The researchers used smart shape memory polymers (SMPs) with the ability to remember one shape and change to another programmed shape when uniform heat is applied.
The technology can have a broad range of applications. For example, an unmanned air vehicle might change shape from one designed for a cruise mission to one designed for a dive.
The technology, developed by researchers at the Georgia Institute of Technology in the US and the Singapore University of Technology and Design (SUTD), could be used to create 3D structures that sequentially fold themselves from components that had been flat or rolled into a tube for shipment.
The components could respond to stimuli such as temperature, moisture or light in a way that is precisely timed to create space structures, deployable medical devices, robots, toys and a range of other structures.

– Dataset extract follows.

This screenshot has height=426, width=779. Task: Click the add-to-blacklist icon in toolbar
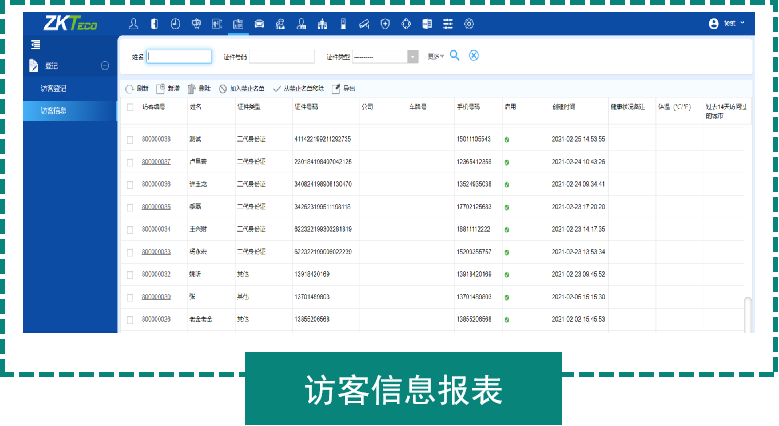pyautogui.click(x=223, y=88)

The ability to create objects that change shape in a controlled sequence over time is enabled by printing multiple materials with different dynamic mechanical properties in prescribed patterns throughout the 3D object.
When these components are then heated, each SMP responds at a different rate to change its shape, depending on its own internal clock.
"An important aspect of self-folding is the management of self-collisions, where different portions of the folding structure contact and then block further folding," the researchers said.
"A metric is developed to predict collisions and is used together with the reduced-order model to design self-folding structures that lock themselves into stable desired configurations," they noted.
The findings appeared in the journal Scientific Reports.